Не так уж и трудно сопоставить два мифологических полюса, Диониса и Аполлона, с категорией явления и с ее антитезисом, или с отношением между метафорическим и собственным языком. Начиная с первой же характеристики Аполлона как сновидения, он существует полностью внутри мира явлений. Сновидение в «Рождении трагедии» — это не проявление «более глубокой» истины, скрытой рассеянностью бодрствующего сознания; это просто поверхность, обыкновенная игра форм и ассоциаций, образность света и цвета, а не тьма «низшей Сферы». Вовсе не теряя сознание, сновидение постоянно, даже в своем «сне», помнит о своем иллюзорном, вымышленном характере и наслаждается этой иллюзией. И это не ложное сознание, поскольку оно ни на миг не верит в то, что его иллюзии — действительность.

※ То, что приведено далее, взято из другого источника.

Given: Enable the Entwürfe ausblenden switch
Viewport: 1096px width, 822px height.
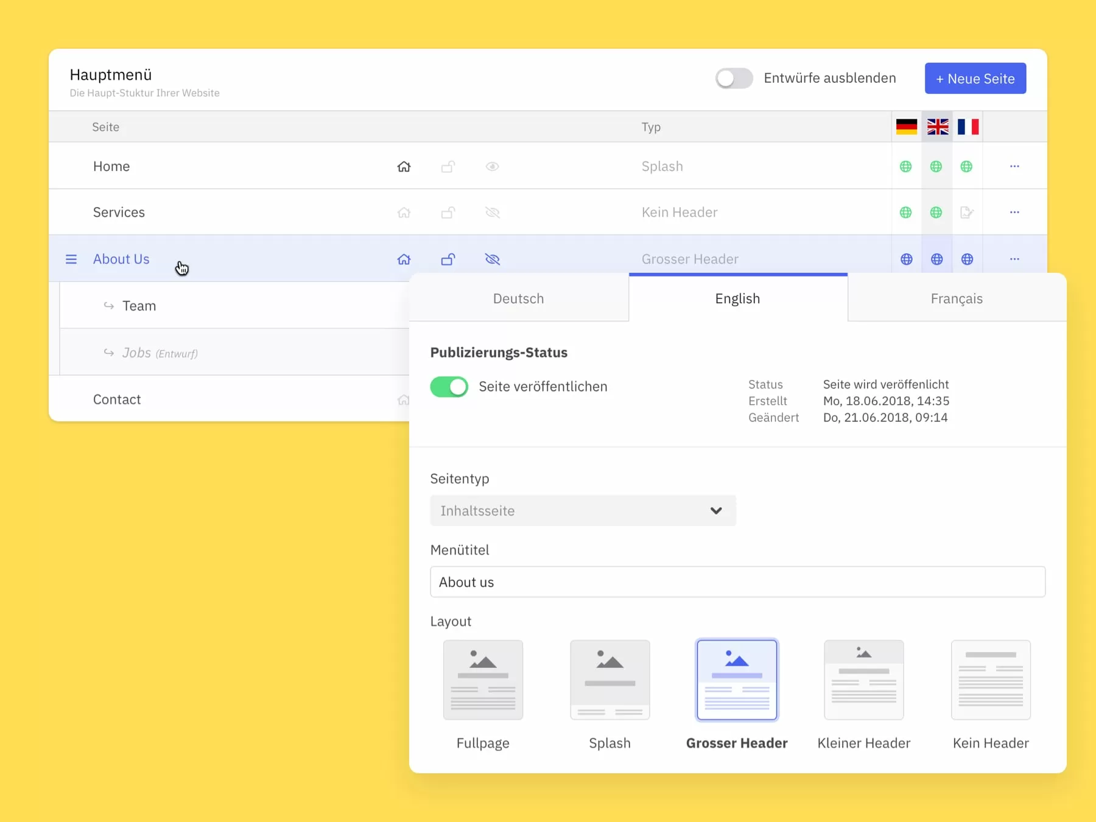Looking at the screenshot, I should tap(734, 79).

Это усложняет, но не изменяет, по крайней мере с нашей точки зрения, ситуацию, в которой состояние иллюзии совпадает с тем, что повседневный язык обычно называет «реальностью», с эмпирической действительностью, в которой мы живем. В этой действительности мы должны видеть себя «как истинно не-сущее, т. е. как непрестанное становление во времени, пространстве и причинности, другими словами, как эмпирическую реальность» (3:36; 4. 1, 69). Цитата заимствована из параграфа, посвященного эпосу, и служит для того, чтобы подчеркнуть вдвойне фантастическое качество повествовательного реализма: не только то, что он — представление события, а не само событие, но и то, что само событие — уже представление, потому что все эмпирические переживания, по сути, фантастичны. Как простое явление явления [Schein des Scheines] Аполлон, вне всякого сомнения, обитает в области явления.